原作は小説家・井上靖が68歳の時に出版した自伝的小説。
ある疑念をもって母親と向き合った8年間の想いが描かれています。高齢の母親が痴ほう症となり、周囲の人たちが振り回されますが、その様子が悲しく、時にユーモラスに描かれています。
舞台は伊豆、東京(世田谷)、軽井沢、そして葉山。
内容について簡単に触れると・・・。
作家の洪作(役所宏司)は幼少期に兄妹のなかでひとり、両親と離れて育てられました。そのことから、母親・八重(樹木希林)に、土蔵のおばあちゃんのもとに捨てられたのではないかと疑問に思い、母親と距離を置く感情にとらわれていました。
しかし、父親が亡くなり、長男の洪作は八重と向き合って暮らさざるをえなくなります。年を重ね、物忘れの激しくなった母親と過去の出来事で言い争いが絶えません。

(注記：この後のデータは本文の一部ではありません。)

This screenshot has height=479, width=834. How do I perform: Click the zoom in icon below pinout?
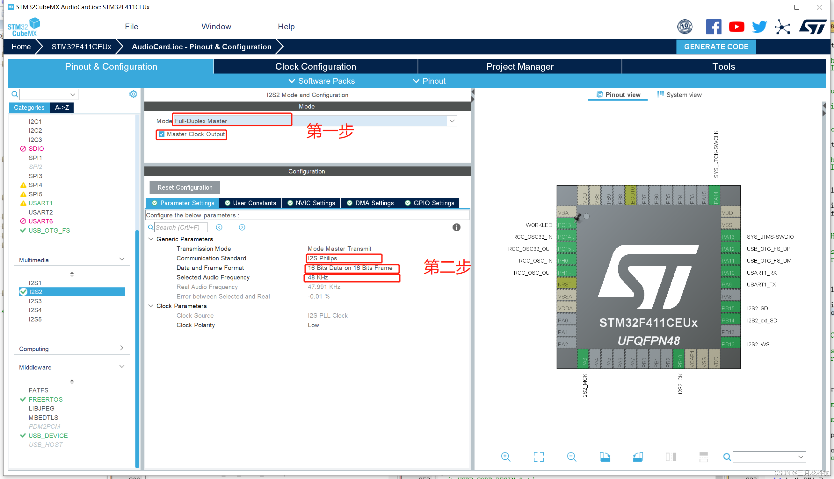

ある日の夜、八重が行方不明に。彼女はトラック運転手のたまり場を訪れ、「海を渡った息子に会いたい」と頼みます。頼みを引き受けたトラック運転手に港まで連れていってもらった八重。それを知った洪作は必至で母を追いかけ、やっと母親を見つけます。
八重は「やっと息子に会えた」と洪作を抱きしめます。母親の八重は洪作を手放した過去を悔やみ息子を探して徘徊していたのでした。